Each year as the season for brussels sprouts nears an end, I always find myself trying to find yummy ways to enjoy the last of them. Brussels sprouts are loaded with fiber, Vitamin C, folic acid and antioxidants making these odd looking little cabbages crazy good for you!
1 1/2 pounds of brussels sprouts
1 honey crisp or lady apple
1 cup dried cranberries
1 cup toasted pecans, chopped
Meyer Lemon Vinaigrette
Zest from 1 lemon
1/4 cup lemon juice
2-3 tbs of extra virgin oil
1 tsp agave syrup or sugar
Pinch of salt & pepper
Make the vinaigrette by whisking ingredients together until well blended, taste for seasoning. Add more sugar and salt as desired. Set aside.

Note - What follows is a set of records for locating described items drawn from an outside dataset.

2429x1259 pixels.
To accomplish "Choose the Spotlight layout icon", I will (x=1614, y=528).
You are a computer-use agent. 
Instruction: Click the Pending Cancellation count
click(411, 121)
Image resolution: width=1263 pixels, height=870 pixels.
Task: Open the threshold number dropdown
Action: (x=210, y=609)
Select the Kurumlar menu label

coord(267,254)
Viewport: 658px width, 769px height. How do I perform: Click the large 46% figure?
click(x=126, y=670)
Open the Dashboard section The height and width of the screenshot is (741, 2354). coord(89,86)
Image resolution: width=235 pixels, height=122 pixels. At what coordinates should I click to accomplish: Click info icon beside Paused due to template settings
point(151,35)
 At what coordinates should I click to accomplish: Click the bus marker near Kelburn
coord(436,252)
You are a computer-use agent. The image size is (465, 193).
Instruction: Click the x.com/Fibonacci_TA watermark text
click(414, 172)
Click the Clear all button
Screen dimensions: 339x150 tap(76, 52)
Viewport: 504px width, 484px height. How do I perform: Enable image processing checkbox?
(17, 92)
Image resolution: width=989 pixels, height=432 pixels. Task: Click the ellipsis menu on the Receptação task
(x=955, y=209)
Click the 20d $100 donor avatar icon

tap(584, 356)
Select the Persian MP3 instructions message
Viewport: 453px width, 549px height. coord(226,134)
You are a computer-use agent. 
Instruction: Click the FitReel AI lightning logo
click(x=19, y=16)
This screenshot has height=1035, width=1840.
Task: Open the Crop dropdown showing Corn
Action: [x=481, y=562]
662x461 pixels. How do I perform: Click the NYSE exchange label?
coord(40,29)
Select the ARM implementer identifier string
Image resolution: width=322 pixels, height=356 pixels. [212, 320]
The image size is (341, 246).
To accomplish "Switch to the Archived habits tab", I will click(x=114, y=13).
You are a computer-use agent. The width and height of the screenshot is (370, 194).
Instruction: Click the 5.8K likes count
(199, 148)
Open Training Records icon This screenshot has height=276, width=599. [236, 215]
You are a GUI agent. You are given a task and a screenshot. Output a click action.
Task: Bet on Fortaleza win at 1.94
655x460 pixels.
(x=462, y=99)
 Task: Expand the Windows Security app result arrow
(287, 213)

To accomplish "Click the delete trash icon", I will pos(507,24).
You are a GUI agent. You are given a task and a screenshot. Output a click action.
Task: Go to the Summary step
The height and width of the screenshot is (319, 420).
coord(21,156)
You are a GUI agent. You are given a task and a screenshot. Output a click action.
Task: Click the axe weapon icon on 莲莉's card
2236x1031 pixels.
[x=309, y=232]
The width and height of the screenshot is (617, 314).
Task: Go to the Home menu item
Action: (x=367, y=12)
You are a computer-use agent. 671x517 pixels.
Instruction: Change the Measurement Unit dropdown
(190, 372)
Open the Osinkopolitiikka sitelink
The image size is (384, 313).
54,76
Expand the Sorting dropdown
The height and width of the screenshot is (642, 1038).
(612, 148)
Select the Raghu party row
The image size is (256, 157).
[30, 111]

Wash the brussels sprouts and remove any outer leaves that look bruised or dirty. Make sure to leave the stem on so you can safely and carefully shave them on a mandolin, or chop thinly with a knife. Alternatively, you can use a food processor with the shaving blade attachment to shave the brussels sprouts. Remove the skin from the shallot and slice thin. Cut the apple in quarters and remove the seeds. Use a mandolin knife to thinly slice the apple.
Toss all ingredients together with the vinaigrette and serve. This salad can be left in the fridge overnight and can taste even better this way.